Red Hat Bugzilla – Bug 584783
[RFE] job congestion measurement (number of queued jobs within a time period)
Last modified: 2018-02-05 19:41:31 EST
Description of problem:
When job queue becomes too long it's useful to see how many jobs are waiting to be processed. From this number and from its changes over time I can extrapolate whether congestion is building up or diminishing and plan my work accordingly.
Please add number of returned results on Job search page in a similar way RHTS does ("1 - 25 of 81" in the time of writing this).
Version-Release number of selected component (if applicable):
Version - 0.5.25
extra points for showing the queue size over a time period. queue size one hour ago, 30 min ago, now. Bit like uptime.

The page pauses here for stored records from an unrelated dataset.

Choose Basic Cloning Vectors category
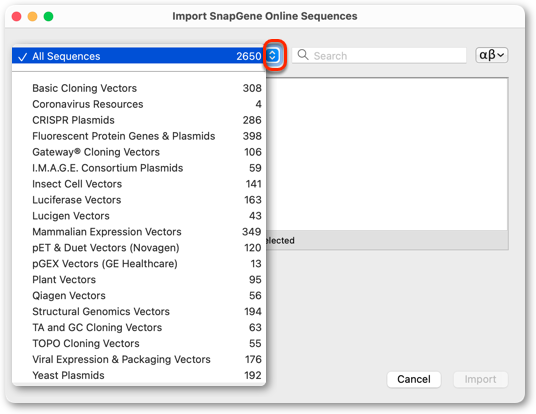 (139, 88)
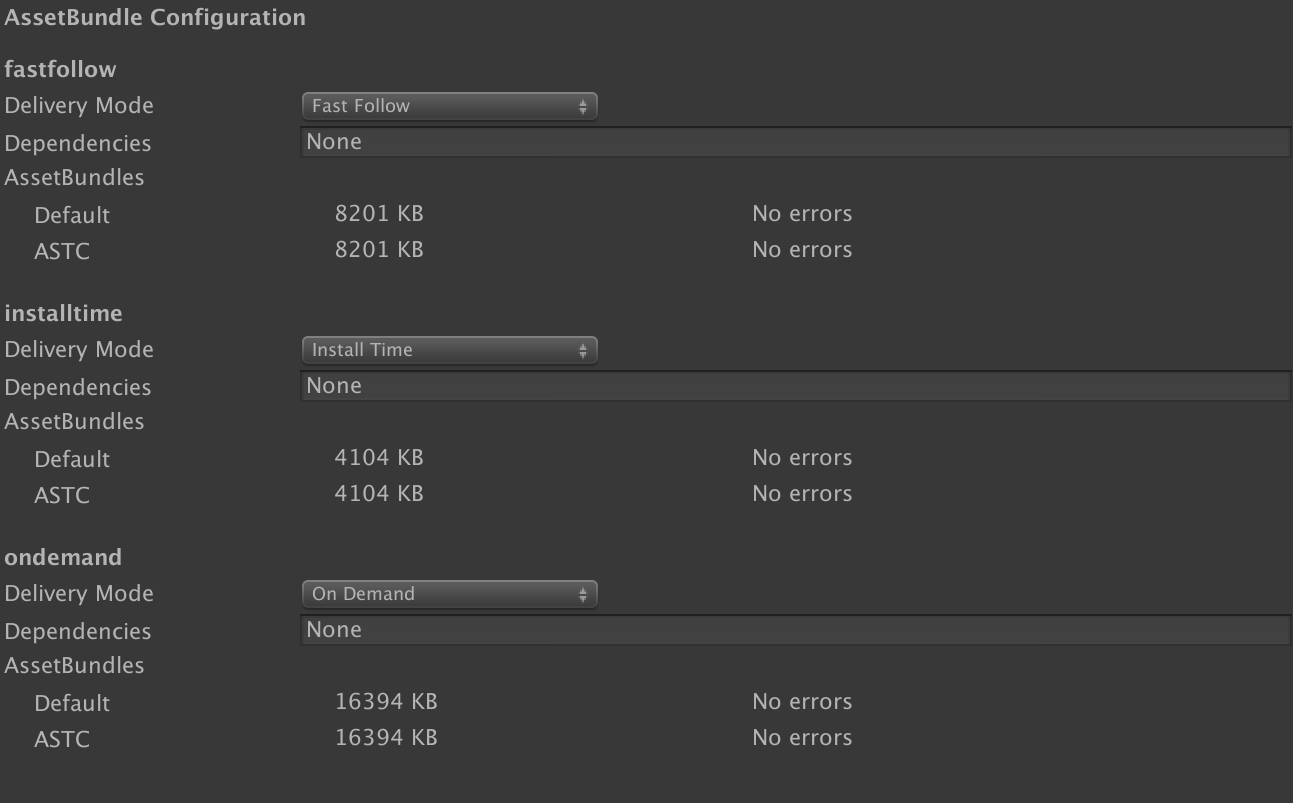Open the Install Time delivery mode dropdown
The width and height of the screenshot is (1293, 803).
tap(449, 350)
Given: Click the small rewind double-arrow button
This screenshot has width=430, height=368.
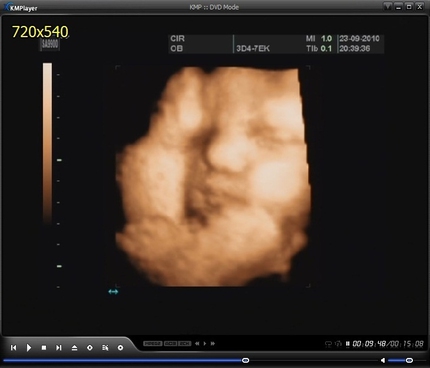Looking at the screenshot, I should (x=197, y=343).
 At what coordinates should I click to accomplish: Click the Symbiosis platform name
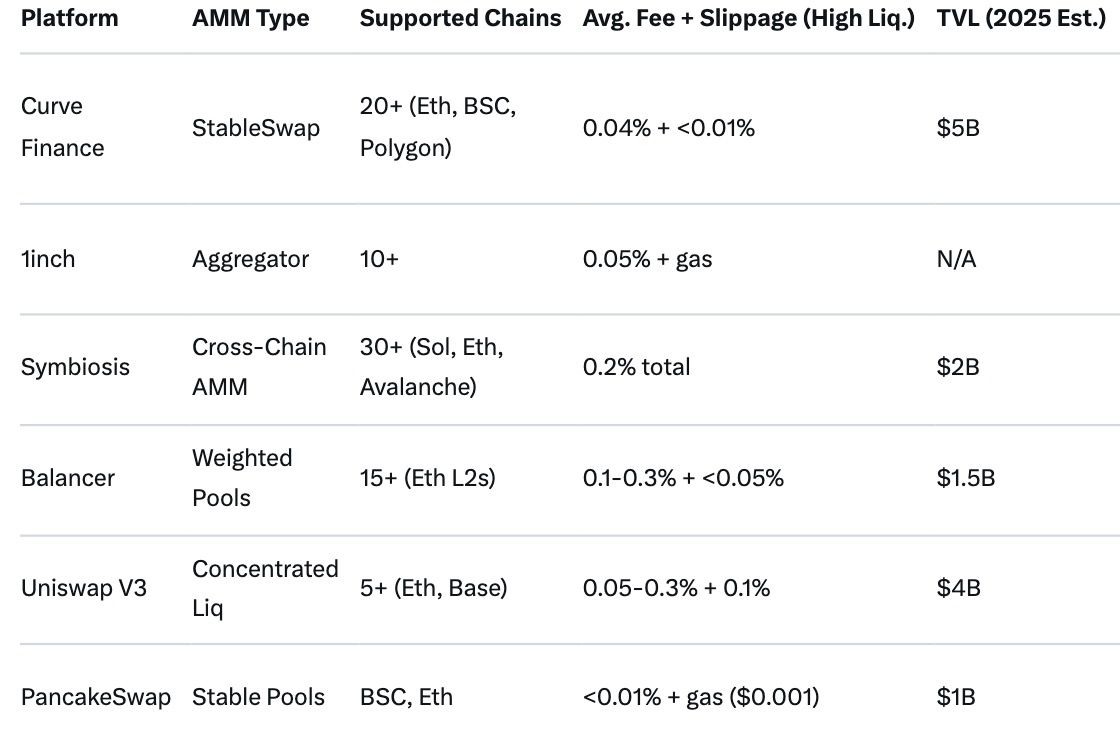[75, 367]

more points if you had a small graph which shows the queue size over the last hour/week. Bit like http://www.google.com/finance?q=rht. Shows the latest but then you can scroll in and out to get the larger picture. I can but ask.

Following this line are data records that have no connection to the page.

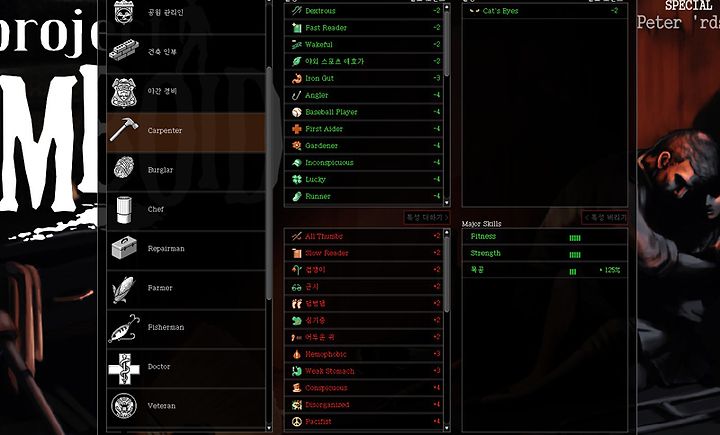Choose the Hemophobic negative trait
720x435 pixels.
point(363,354)
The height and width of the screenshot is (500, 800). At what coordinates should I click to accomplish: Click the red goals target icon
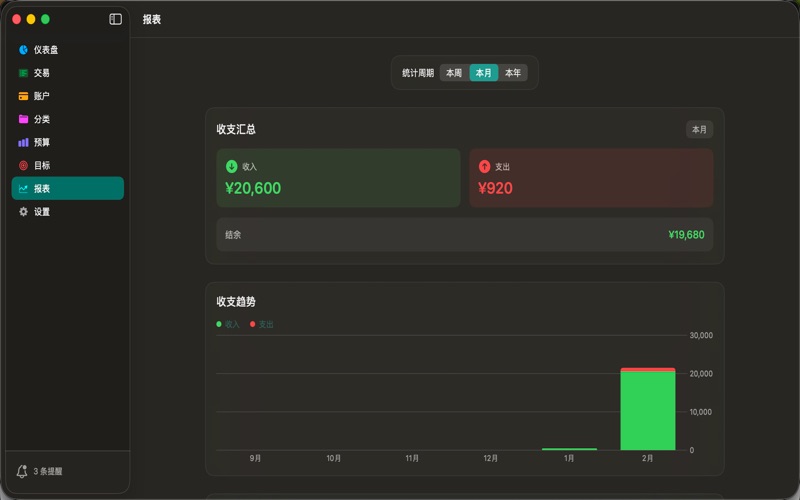coord(23,166)
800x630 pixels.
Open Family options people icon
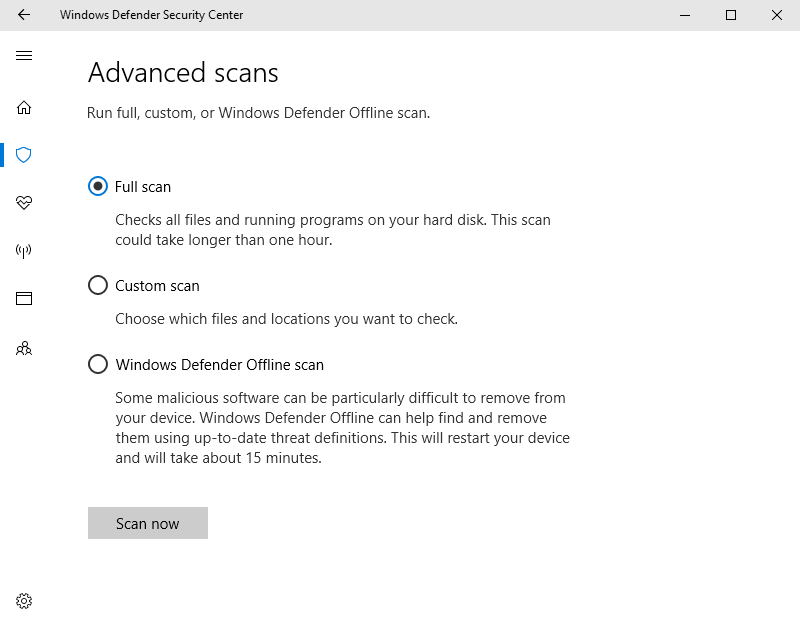[x=24, y=349]
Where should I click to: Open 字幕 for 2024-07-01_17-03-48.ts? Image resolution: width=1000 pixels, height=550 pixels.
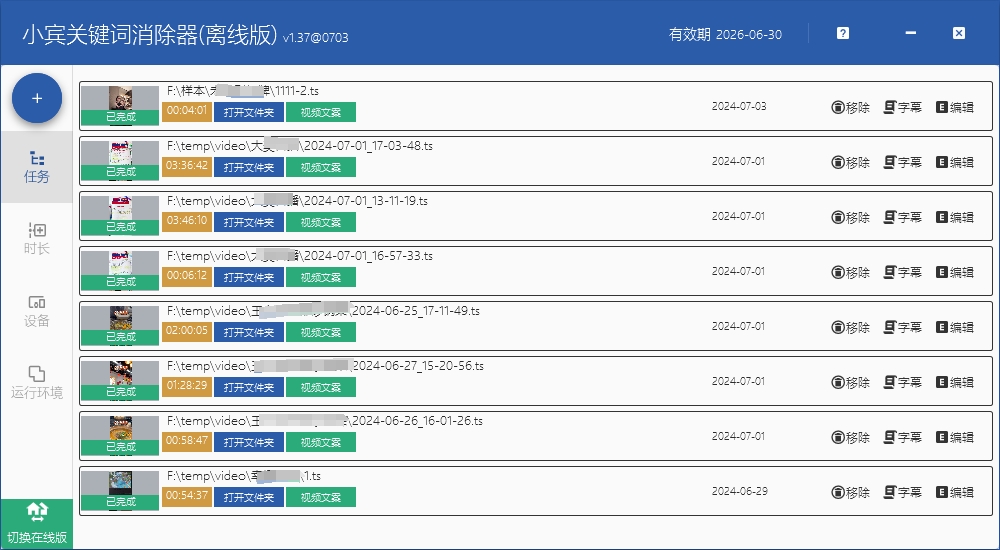coord(903,162)
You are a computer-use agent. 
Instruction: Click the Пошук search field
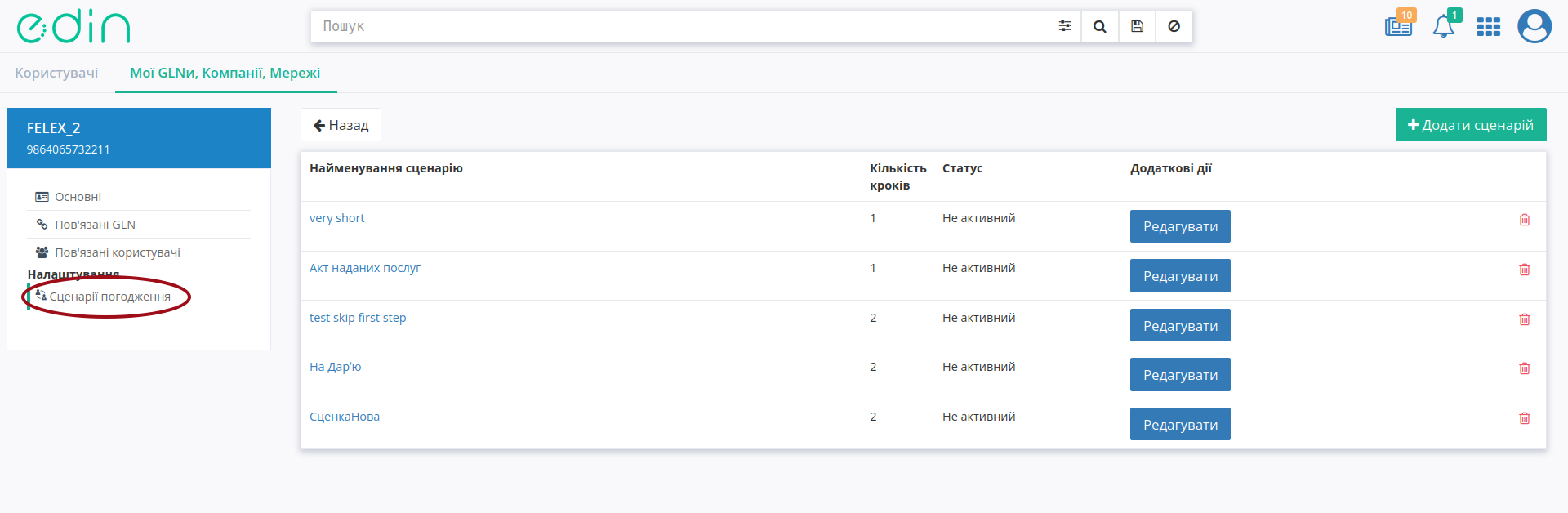coord(682,26)
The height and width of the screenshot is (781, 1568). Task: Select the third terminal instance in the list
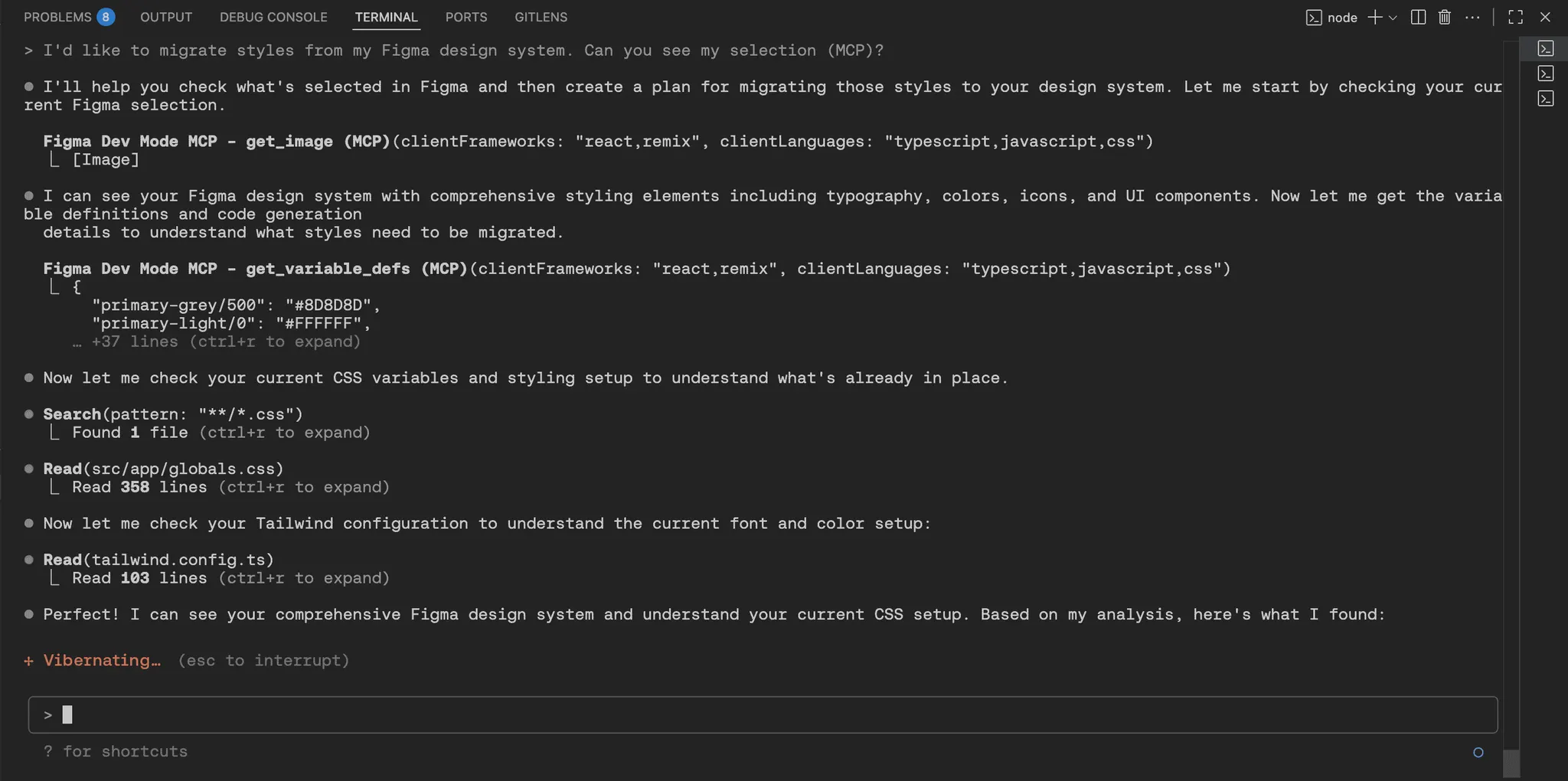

I've already pushed a branch which will show the number of lines returned in the search pages (Jobs/System/Recipes etc etc). The ticket for it is here
I think perhaps what we are after here is a whole 'analysis' kind of page?
(In reply to comment #2)
> I've already pushed a branch which will show the number of lines returned in
> the search pages (Jobs/System/Recipes etc etc). The ticket for it is here
> I think perhaps what we are after here is a whole 'analysis' kind of page?

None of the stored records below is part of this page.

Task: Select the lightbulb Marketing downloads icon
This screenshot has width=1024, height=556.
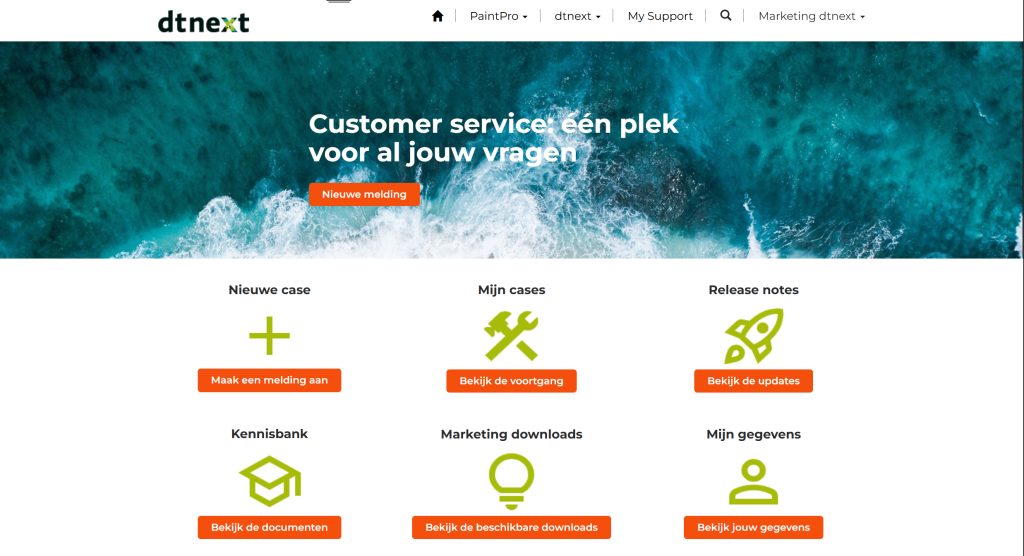Action: [511, 482]
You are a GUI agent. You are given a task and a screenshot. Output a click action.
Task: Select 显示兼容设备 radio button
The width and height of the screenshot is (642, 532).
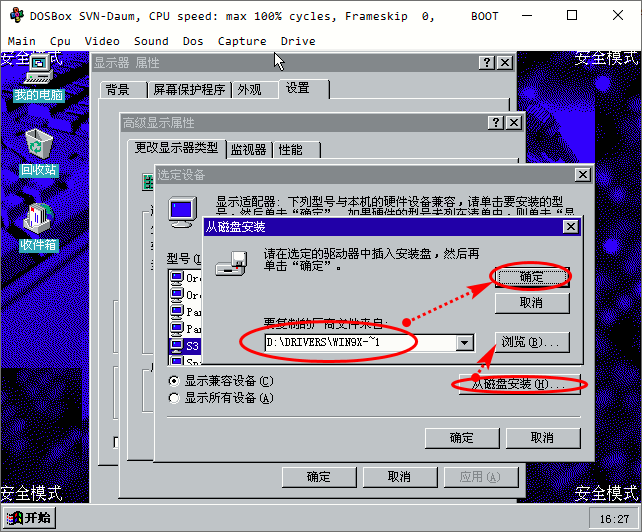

No, not an analysis page, though that would be nice. Just a little bit of extra feedback on which way the queue is going.
Ales can correct me if I'm wrong but I think he is referring to the jobs queued page in legacy . It tells you how many jobs are currently in queue.
It'd be helpful if the scheduler could take periodic measurements of the queue load and save it to a metrics table. Then it would be a simple case of rendering some stats from that.
Something like the output from uptime:
20:58:21 up 10:31, 18 users, load average: 0.69, 0.40, 0.29
That could be in this case:
123 Jobs Queued, load average: 120, 80, 5
Shows How many jobs are currently queued, and the queue load averages for the past 1minute, 20minutes, and 1 hour.
He probably is referring to that page.
That page though is equivalent to our Job Search page with the 'Queued' filter. Having an item count at the bottom does serve the same purpose as the "1 - 25 of 81".
Re, the metrics. I don't see why it couldn't be done at some point.
(In reply to comment #3)
> Just a little bit of extra
> feedback on which way the queue is going.
That's exactly the use-case I have in mind.
> Ales can correct me if I'm wrong but I think he is referring to the jobs queued
> page in legacy .
> It'd be helpful if the scheduler could take periodic measurements of the queue
> load and save it to a metrics table. Then it would be a simple case of
> rendering some stats from that.
> Something like the output from uptime:
> 20:58:21 up 10:31, 18 users, load average: 0.69, 0.40, 0.29
> That could be in this case:
> 123 Jobs Queued, load average: 120, 80, 5
> Shows How many jobs are currently queued, and the queue load averages for the
> past 1minute, 20minutes, and 1 hour.
That would be a great enhancement. As the total number of queued jobs is already implemented in bz567788, lets use this bug for the uptime-style job queue size.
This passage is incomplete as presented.